* _Exercise description_: Return an exact copy of the lines from the one holding "You are a computer-use" to the end of the data, including both the starting and final lines. Leave the pictures out.

* _Source data_:
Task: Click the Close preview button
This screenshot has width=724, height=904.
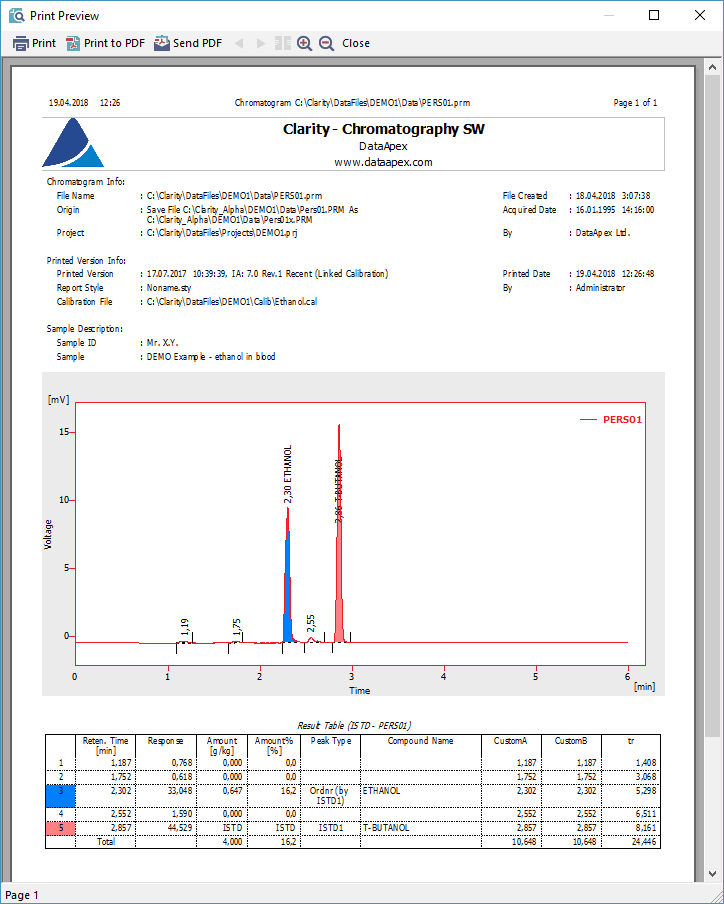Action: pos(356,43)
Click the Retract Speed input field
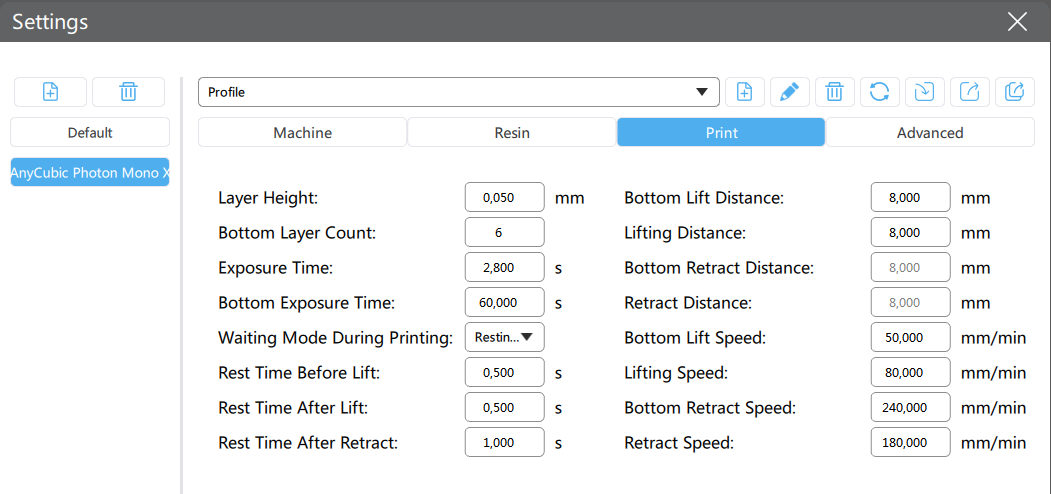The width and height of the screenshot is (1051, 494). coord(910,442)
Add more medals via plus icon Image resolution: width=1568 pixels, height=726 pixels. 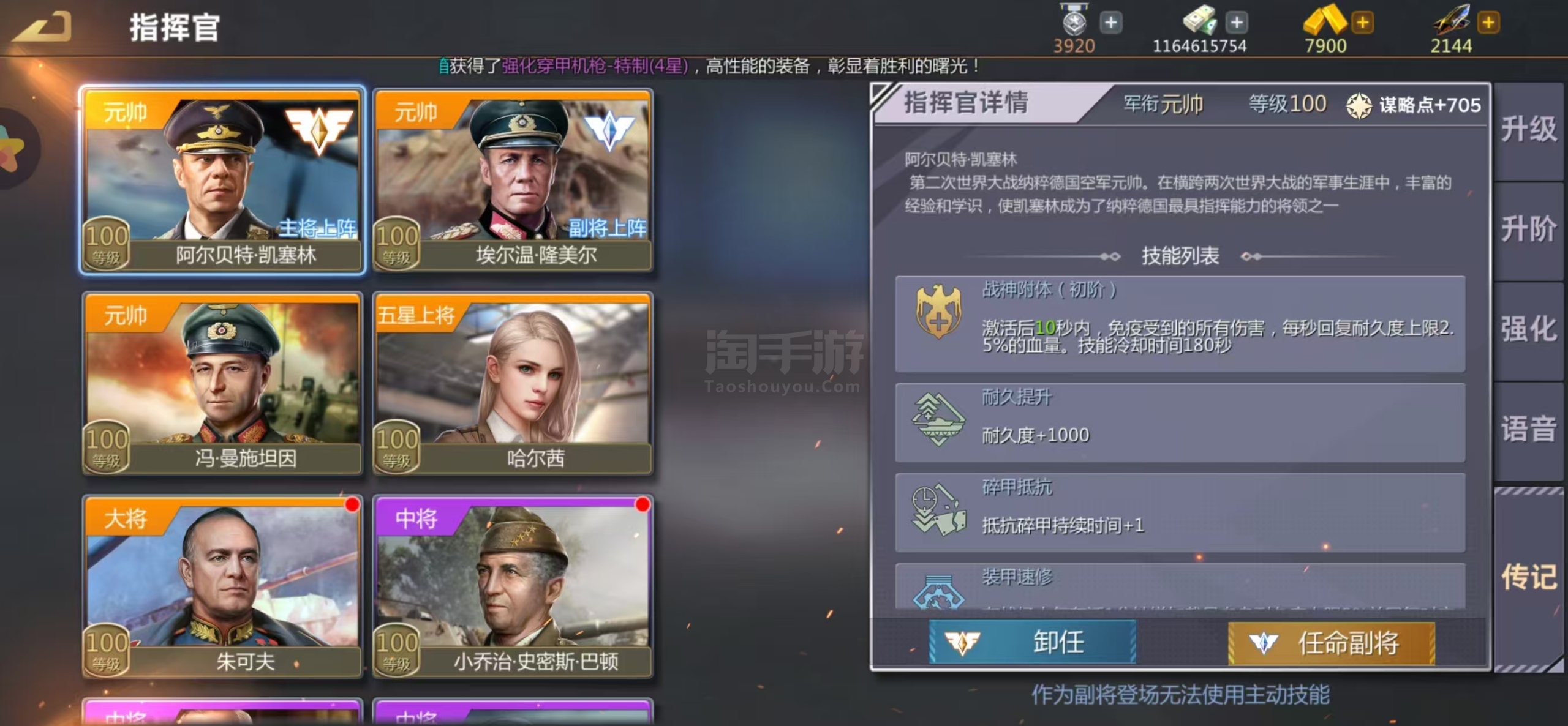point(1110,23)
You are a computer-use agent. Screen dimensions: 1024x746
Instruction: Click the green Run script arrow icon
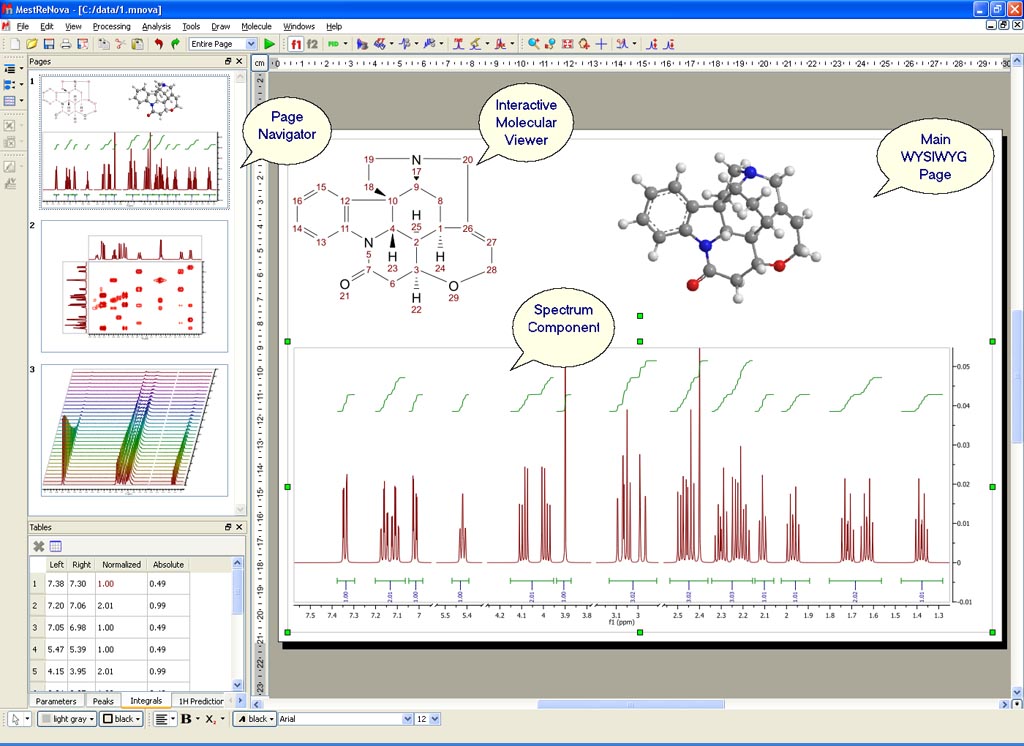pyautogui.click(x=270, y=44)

* _Written response_:
You are a computer-use agent. Screen dimensions: 1024x746
Instruction: Click the green Run script arrow icon
pyautogui.click(x=270, y=44)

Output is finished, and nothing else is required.